# Rapido 924F -waste bin



## mr2 (Feb 26, 2009)

Can anyone tell how they make use of the waste bin{?} located in the door. We have tried putting a plastic bag in it but when full is difficult to get out and the front doesn't come off.


----------



## rayc (Jun 3, 2008)

mr2 said:


> Can anyone tell how they make use of the waste bin{?} located in the door. We have tried putting a plastic bag in it but when full is difficult to get out and the front doesn't come off.


I put the newspaper in it.


----------



## Scattycat (Mar 29, 2011)

Our Fleurette has a similar fitting in the door, we use ours to store packets of crisps :roll:


----------



## peterthebruce (Jun 21, 2006)

Whatever it is in the door of our Rapido continues to puzzle me. The front of ours is held on with Velcro-like fixings but doesn't take too much encouraging to fall off. As a bin it would be of little use. We keep spare supermarket bags in it as we often use these outside the Rapido as waste bins.

Then we have what we think is a waste bin - a deep textile bag in the unit that oulls out under the sink drainer. We put swingbin liners in this held in place by pegs. We will probably be told that this has another purpose! French bread store? 

By the way I like the bottle rack at the bottom of the pull out unit. Only the French would think about this!

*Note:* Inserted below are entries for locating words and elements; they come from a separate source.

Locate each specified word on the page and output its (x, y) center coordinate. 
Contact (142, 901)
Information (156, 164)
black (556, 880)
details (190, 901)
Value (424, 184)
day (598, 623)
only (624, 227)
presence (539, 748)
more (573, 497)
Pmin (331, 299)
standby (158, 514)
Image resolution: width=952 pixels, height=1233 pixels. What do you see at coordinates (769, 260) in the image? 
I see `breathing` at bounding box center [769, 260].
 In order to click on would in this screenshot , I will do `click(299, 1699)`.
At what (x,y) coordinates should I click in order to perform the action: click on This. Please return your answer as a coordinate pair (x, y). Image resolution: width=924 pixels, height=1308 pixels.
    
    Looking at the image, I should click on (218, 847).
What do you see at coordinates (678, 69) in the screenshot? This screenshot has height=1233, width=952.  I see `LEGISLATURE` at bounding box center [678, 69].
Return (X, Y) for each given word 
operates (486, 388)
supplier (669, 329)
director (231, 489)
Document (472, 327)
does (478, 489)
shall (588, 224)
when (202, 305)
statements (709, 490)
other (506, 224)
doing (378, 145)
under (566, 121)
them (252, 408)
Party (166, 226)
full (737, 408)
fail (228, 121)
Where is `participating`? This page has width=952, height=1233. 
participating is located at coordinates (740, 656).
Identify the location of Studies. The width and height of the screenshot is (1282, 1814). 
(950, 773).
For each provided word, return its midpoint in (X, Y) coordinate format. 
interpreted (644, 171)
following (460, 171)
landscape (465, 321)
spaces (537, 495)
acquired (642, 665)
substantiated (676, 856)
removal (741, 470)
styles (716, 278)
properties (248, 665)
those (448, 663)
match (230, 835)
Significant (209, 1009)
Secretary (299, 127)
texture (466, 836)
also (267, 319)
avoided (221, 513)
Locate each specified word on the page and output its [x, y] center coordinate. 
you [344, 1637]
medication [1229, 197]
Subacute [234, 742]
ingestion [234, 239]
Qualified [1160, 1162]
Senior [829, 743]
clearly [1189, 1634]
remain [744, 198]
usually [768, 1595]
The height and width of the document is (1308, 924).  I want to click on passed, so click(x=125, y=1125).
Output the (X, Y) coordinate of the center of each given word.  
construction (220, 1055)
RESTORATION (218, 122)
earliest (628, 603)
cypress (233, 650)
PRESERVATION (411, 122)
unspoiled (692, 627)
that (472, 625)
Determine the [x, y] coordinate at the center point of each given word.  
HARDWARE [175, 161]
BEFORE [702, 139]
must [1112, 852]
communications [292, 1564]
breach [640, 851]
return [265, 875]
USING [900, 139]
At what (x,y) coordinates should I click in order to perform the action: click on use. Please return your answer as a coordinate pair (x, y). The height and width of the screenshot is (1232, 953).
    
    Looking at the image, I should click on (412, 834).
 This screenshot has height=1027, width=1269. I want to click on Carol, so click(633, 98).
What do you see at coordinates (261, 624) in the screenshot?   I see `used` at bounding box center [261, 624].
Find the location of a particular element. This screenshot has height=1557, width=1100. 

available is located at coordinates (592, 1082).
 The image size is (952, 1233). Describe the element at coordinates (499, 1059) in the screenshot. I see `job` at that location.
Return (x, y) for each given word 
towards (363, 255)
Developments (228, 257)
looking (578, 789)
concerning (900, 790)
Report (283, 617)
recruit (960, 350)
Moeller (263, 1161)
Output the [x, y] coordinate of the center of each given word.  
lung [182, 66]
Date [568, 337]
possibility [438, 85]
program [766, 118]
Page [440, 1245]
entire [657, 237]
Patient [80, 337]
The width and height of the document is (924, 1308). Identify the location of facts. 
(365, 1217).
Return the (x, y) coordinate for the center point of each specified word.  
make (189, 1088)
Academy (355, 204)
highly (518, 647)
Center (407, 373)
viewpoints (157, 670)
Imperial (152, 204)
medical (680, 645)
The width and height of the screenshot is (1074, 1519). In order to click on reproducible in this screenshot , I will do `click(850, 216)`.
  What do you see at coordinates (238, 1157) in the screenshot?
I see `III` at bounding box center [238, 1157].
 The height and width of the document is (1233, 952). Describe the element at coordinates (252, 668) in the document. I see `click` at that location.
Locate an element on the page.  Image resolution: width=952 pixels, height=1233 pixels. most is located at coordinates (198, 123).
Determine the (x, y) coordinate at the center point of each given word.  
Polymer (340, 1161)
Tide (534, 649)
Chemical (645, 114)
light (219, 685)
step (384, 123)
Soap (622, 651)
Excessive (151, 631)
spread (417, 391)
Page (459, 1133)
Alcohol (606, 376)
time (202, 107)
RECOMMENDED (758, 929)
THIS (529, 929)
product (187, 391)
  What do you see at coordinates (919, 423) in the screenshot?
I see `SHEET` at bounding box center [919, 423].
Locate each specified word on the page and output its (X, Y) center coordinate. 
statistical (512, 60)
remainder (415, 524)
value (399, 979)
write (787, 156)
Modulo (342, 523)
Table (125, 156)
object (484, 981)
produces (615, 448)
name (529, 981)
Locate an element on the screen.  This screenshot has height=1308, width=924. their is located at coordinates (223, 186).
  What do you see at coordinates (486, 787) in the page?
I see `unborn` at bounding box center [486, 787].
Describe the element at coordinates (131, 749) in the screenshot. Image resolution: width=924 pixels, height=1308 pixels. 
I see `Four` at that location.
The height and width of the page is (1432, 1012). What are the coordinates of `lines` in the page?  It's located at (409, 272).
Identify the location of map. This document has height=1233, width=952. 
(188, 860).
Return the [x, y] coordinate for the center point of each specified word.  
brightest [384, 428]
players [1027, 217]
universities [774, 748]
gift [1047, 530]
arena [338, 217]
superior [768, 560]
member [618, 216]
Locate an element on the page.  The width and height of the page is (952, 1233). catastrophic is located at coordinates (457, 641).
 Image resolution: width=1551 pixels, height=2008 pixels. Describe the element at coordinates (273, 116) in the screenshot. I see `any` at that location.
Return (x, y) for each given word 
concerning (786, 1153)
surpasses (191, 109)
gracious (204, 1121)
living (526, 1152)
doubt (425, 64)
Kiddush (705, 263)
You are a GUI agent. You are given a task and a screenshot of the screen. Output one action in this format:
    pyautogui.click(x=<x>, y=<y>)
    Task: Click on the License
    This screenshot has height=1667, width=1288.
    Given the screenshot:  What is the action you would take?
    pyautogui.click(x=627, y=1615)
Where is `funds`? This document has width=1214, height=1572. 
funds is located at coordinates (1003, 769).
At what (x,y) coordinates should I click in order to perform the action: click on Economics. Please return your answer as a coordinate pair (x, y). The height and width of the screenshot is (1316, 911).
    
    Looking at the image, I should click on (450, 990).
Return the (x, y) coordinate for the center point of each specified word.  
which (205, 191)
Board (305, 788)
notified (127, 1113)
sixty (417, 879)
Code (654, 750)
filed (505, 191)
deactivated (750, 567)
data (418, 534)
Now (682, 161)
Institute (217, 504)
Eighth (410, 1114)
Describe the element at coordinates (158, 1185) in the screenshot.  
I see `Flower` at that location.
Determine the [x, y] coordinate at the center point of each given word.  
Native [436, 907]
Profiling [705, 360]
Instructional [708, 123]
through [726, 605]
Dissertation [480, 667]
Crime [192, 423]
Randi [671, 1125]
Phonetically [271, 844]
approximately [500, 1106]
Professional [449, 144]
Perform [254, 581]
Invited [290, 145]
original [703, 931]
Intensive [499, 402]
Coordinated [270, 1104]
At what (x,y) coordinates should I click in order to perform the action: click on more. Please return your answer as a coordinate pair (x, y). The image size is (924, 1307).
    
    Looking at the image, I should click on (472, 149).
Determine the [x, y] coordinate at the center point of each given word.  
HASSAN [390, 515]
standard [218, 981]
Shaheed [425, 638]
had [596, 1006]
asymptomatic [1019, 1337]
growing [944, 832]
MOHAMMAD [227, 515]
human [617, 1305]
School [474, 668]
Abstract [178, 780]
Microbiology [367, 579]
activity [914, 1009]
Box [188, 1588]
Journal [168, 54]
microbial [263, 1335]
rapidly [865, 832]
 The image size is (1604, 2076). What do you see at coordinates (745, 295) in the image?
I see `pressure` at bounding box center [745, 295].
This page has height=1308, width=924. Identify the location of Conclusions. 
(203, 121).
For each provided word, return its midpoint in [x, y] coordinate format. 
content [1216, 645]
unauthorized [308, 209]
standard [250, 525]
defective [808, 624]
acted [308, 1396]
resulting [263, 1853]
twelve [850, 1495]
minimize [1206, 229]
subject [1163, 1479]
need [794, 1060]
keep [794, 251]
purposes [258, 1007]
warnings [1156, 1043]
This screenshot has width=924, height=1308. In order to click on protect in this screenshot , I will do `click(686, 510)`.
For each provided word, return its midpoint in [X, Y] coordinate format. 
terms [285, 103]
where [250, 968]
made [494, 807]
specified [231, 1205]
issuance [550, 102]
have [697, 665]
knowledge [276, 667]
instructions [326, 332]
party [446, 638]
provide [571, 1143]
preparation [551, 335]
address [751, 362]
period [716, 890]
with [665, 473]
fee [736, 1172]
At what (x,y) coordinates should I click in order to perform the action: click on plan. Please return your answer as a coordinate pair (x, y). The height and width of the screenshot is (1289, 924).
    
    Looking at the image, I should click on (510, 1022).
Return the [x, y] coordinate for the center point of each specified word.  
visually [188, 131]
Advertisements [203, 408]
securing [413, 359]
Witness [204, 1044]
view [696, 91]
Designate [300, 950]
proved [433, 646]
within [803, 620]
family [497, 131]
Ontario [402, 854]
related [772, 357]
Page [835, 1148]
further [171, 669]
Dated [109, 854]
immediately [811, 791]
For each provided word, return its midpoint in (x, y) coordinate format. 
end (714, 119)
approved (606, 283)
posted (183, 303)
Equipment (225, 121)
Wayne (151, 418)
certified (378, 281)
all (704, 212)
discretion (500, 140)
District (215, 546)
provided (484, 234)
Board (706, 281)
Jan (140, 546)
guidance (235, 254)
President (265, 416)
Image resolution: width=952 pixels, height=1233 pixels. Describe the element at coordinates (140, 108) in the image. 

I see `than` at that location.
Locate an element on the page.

Overall I find the quality of the interior fittings very good and I am impressed with the attention to detail. The front curtains are of excellent quality and quite thick.


----------



## WildThingsKev (Dec 29, 2009)

You need one of these...


----------



## peterthebruce (Jun 21, 2006)

I do! I do! Where did you get that from? Nice use of space.


----------



## WildThingsKev (Dec 29, 2009)

see this MHF thread


----------



## erneboy (Feb 8, 2007)

Ours is similar, useless for rubbish as it's impossible to get a full bag of rubbish out of it. We use it to store shopping bags, Alan.


----------